**WHAT THE TASK ASKS**
Reproduce all of the records below, swapping "brake pads" for "brake rotors" and leaving everything else unchanged.
-------------------------
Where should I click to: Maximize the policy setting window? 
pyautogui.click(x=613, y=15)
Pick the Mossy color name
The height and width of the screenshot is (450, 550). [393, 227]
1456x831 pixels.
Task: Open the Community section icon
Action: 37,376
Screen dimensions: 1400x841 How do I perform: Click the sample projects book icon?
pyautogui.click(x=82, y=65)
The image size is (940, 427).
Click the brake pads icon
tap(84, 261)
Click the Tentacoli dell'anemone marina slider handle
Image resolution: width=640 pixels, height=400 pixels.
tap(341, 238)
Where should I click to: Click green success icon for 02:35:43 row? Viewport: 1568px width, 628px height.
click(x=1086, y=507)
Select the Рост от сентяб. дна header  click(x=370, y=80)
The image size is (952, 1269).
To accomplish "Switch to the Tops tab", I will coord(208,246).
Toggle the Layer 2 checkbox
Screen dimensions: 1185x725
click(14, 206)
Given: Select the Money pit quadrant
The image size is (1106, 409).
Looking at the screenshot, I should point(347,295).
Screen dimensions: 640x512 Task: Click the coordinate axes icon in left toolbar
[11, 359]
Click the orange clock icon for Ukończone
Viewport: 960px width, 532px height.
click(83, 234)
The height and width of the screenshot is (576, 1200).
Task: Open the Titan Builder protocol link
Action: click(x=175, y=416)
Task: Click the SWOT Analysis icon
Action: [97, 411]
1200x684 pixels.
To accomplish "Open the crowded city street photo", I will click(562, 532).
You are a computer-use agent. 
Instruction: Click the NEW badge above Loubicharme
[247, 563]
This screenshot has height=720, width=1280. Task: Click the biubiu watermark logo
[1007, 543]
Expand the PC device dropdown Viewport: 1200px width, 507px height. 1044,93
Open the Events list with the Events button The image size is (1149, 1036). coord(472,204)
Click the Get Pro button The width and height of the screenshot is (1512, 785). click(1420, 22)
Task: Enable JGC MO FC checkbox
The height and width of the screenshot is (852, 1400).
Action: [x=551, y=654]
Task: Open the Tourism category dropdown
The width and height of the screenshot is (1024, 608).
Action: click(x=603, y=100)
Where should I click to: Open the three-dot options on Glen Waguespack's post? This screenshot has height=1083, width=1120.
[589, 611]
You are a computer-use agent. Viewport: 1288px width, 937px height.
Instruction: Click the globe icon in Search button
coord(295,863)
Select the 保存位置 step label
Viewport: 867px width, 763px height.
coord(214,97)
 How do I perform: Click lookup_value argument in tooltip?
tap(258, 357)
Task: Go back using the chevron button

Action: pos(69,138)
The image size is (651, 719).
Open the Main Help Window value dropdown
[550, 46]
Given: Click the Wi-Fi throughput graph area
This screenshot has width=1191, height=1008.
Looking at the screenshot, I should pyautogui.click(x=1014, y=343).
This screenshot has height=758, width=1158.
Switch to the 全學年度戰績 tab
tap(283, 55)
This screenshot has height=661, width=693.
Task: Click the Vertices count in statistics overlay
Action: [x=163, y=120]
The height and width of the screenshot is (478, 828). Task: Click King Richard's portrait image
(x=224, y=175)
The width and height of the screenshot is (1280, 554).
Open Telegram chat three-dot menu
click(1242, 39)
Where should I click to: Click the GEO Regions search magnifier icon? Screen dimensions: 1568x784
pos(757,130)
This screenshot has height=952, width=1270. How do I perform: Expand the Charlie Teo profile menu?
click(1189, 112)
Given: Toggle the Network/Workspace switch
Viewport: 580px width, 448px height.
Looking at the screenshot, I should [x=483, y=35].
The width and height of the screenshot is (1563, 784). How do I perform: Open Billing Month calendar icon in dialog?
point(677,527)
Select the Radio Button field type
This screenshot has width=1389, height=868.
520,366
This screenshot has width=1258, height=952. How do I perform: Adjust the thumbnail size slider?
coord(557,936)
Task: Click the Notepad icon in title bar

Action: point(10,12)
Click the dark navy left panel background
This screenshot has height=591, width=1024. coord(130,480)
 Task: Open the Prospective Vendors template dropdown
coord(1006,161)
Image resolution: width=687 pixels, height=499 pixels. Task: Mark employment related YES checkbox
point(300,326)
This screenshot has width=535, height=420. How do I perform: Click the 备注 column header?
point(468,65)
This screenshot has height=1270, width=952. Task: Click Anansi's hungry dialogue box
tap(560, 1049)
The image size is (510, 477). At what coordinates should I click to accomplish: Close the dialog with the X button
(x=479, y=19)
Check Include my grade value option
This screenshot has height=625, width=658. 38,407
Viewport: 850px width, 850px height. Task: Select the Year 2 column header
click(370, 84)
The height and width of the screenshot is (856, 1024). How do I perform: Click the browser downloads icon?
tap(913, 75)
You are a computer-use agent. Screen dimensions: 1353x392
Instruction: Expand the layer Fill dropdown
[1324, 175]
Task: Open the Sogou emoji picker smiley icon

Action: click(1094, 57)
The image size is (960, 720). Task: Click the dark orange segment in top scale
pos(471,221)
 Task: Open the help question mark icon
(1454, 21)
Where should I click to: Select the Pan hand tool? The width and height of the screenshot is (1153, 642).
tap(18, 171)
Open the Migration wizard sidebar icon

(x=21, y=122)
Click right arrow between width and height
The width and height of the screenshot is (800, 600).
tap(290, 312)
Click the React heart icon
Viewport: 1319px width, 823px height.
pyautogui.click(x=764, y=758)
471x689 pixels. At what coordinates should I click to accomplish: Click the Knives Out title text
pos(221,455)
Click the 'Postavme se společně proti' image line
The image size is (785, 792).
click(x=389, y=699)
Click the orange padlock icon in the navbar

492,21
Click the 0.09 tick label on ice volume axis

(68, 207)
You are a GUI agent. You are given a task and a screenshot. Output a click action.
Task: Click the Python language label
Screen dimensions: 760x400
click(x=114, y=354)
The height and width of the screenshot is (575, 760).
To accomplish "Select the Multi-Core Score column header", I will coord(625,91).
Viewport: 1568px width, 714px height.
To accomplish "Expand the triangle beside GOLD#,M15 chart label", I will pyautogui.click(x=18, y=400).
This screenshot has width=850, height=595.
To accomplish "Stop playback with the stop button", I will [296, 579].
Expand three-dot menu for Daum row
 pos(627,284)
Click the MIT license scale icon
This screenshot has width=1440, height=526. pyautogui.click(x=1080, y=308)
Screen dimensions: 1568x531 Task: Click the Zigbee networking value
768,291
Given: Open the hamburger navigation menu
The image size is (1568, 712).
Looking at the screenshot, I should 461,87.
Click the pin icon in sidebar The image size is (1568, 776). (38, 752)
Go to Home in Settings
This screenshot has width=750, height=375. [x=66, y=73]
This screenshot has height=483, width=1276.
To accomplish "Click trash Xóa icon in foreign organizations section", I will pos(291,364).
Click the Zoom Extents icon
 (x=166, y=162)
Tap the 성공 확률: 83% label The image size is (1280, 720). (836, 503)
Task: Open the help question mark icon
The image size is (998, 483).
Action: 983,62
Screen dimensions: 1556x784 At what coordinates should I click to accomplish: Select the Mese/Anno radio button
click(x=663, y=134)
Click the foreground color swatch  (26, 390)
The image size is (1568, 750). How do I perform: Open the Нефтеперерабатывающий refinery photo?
-------------------------
**PROBLEM SOLUTION**
Where should I click to: Maximize the policy setting window? 
pyautogui.click(x=613, y=15)
Pick the Mossy color name
The height and width of the screenshot is (450, 550). [393, 227]
1456x831 pixels.
Task: Open the Community section icon
Action: 37,376
Screen dimensions: 1400x841 How do I perform: Click the sample projects book icon?
pyautogui.click(x=82, y=65)
The image size is (940, 427).
Click the brake rotors icon
tap(84, 261)
Click the Tentacoli dell'anemone marina slider handle
Image resolution: width=640 pixels, height=400 pixels.
tap(341, 238)
Where should I click to: Click green success icon for 02:35:43 row? Viewport: 1568px width, 628px height.
click(x=1086, y=507)
Select the Рост от сентяб. дна header  click(x=370, y=80)
The image size is (952, 1269).
To accomplish "Switch to the Tops tab", I will coord(208,246).
Toggle the Layer 2 checkbox
Screen dimensions: 1185x725
click(14, 206)
Given: Select the Money pit quadrant
The image size is (1106, 409).
Looking at the screenshot, I should point(347,295).
Screen dimensions: 640x512 Task: Click the coordinate axes icon in left toolbar
[11, 359]
Click the orange clock icon for Ukończone
Viewport: 960px width, 532px height.
click(83, 234)
The height and width of the screenshot is (576, 1200).
Task: Open the Titan Builder protocol link
Action: click(x=175, y=416)
Task: Click the SWOT Analysis icon
Action: [97, 411]
1200x684 pixels.
To accomplish "Open the crowded city street photo", I will click(562, 532).
You are a computer-use agent. 
Instruction: Click the NEW badge above Loubicharme
[247, 563]
This screenshot has height=720, width=1280. Task: Click the biubiu watermark logo
[1007, 543]
Expand the PC device dropdown Viewport: 1200px width, 507px height. 1044,93
Open the Events list with the Events button The image size is (1149, 1036). coord(472,204)
Click the Get Pro button The width and height of the screenshot is (1512, 785). click(1420, 22)
Task: Enable JGC MO FC checkbox
The height and width of the screenshot is (852, 1400).
Action: [x=551, y=654]
Task: Open the Tourism category dropdown
The width and height of the screenshot is (1024, 608).
Action: click(x=603, y=100)
Where should I click to: Open the three-dot options on Glen Waguespack's post? This screenshot has height=1083, width=1120.
[589, 611]
You are a computer-use agent. Viewport: 1288px width, 937px height.
Instruction: Click the globe icon in Search button
coord(295,863)
Select the 保存位置 step label
Viewport: 867px width, 763px height.
coord(214,97)
 How do I perform: Click lookup_value argument in tooltip?
tap(258, 357)
Task: Go back using the chevron button

Action: pos(69,138)
The image size is (651, 719).
Open the Main Help Window value dropdown
[550, 46]
Given: Click the Wi-Fi throughput graph area
This screenshot has width=1191, height=1008.
Looking at the screenshot, I should pyautogui.click(x=1014, y=343).
This screenshot has height=758, width=1158.
Switch to the 全學年度戰績 tab
tap(283, 55)
This screenshot has height=661, width=693.
Task: Click the Vertices count in statistics overlay
Action: [x=163, y=120]
The height and width of the screenshot is (478, 828). Task: Click King Richard's portrait image
(x=224, y=175)
The width and height of the screenshot is (1280, 554).
Open Telegram chat three-dot menu
click(1242, 39)
Where should I click to: Click the GEO Regions search magnifier icon? Screen dimensions: 1568x784
pos(757,130)
This screenshot has height=952, width=1270. How do I perform: Expand the Charlie Teo profile menu?
click(1189, 112)
Given: Toggle the Network/Workspace switch
Viewport: 580px width, 448px height.
Looking at the screenshot, I should [x=483, y=35].
The width and height of the screenshot is (1563, 784). How do I perform: Open Billing Month calendar icon in dialog?
point(677,527)
Select the Radio Button field type
This screenshot has width=1389, height=868.
520,366
This screenshot has width=1258, height=952. How do I perform: Adjust the thumbnail size slider?
coord(557,936)
Task: Click the Notepad icon in title bar

Action: point(10,12)
Click the dark navy left panel background
This screenshot has height=591, width=1024. coord(130,480)
 Task: Open the Prospective Vendors template dropdown
coord(1006,161)
Image resolution: width=687 pixels, height=499 pixels. Task: Mark employment related YES checkbox
point(300,326)
This screenshot has width=535, height=420. How do I perform: Click the 备注 column header?
point(468,65)
This screenshot has height=1270, width=952. Task: Click Anansi's hungry dialogue box
tap(560, 1049)
The image size is (510, 477). At what coordinates should I click to accomplish: Close the dialog with the X button
(x=479, y=19)
Check Include my grade value option
This screenshot has height=625, width=658. 38,407
Viewport: 850px width, 850px height. Task: Select the Year 2 column header
click(370, 84)
The height and width of the screenshot is (856, 1024). How do I perform: Click the browser downloads icon?
tap(913, 75)
You are a computer-use agent. Screen dimensions: 1353x392
Instruction: Expand the layer Fill dropdown
[1324, 175]
Task: Open the Sogou emoji picker smiley icon

Action: click(1094, 57)
The image size is (960, 720). Task: Click the dark orange segment in top scale
pos(471,221)
 Task: Open the help question mark icon
(1454, 21)
Where should I click to: Select the Pan hand tool? The width and height of the screenshot is (1153, 642).
tap(18, 171)
Open the Migration wizard sidebar icon

(x=21, y=122)
Click right arrow between width and height
The width and height of the screenshot is (800, 600).
tap(290, 312)
Click the React heart icon
Viewport: 1319px width, 823px height.
pyautogui.click(x=764, y=758)
471x689 pixels. At what coordinates should I click to accomplish: Click the Knives Out title text
pos(221,455)
Click the 'Postavme se společně proti' image line
The image size is (785, 792).
click(x=389, y=699)
Click the orange padlock icon in the navbar

492,21
Click the 0.09 tick label on ice volume axis

(68, 207)
You are a GUI agent. You are given a task and a screenshot. Output a click action.
Task: Click the Python language label
Screen dimensions: 760x400
click(x=114, y=354)
The height and width of the screenshot is (575, 760).
To accomplish "Select the Multi-Core Score column header", I will coord(625,91).
Viewport: 1568px width, 714px height.
To accomplish "Expand the triangle beside GOLD#,M15 chart label", I will pyautogui.click(x=18, y=400).
This screenshot has width=850, height=595.
To accomplish "Stop playback with the stop button", I will [296, 579].
Expand three-dot menu for Daum row
 pos(627,284)
Click the MIT license scale icon
This screenshot has width=1440, height=526. pyautogui.click(x=1080, y=308)
Screen dimensions: 1568x531 Task: Click the Zigbee networking value
768,291
Given: Open the hamburger navigation menu
The image size is (1568, 712).
Looking at the screenshot, I should 461,87.
Click the pin icon in sidebar The image size is (1568, 776). (38, 752)
Go to Home in Settings
This screenshot has width=750, height=375. [x=66, y=73]
This screenshot has height=483, width=1276.
To accomplish "Click trash Xóa icon in foreign organizations section", I will pos(291,364).
Click the Zoom Extents icon
 (x=166, y=162)
Tap the 성공 확률: 83% label The image size is (1280, 720). (836, 503)
Task: Open the help question mark icon
The image size is (998, 483).
Action: 983,62
Screen dimensions: 1556x784 At what coordinates should I click to accomplish: Select the Mese/Anno radio button
click(x=663, y=134)
Click the foreground color swatch  (26, 390)
The image size is (1568, 750). How do I perform: Open the Нефтеперерабатывающий refinery photo?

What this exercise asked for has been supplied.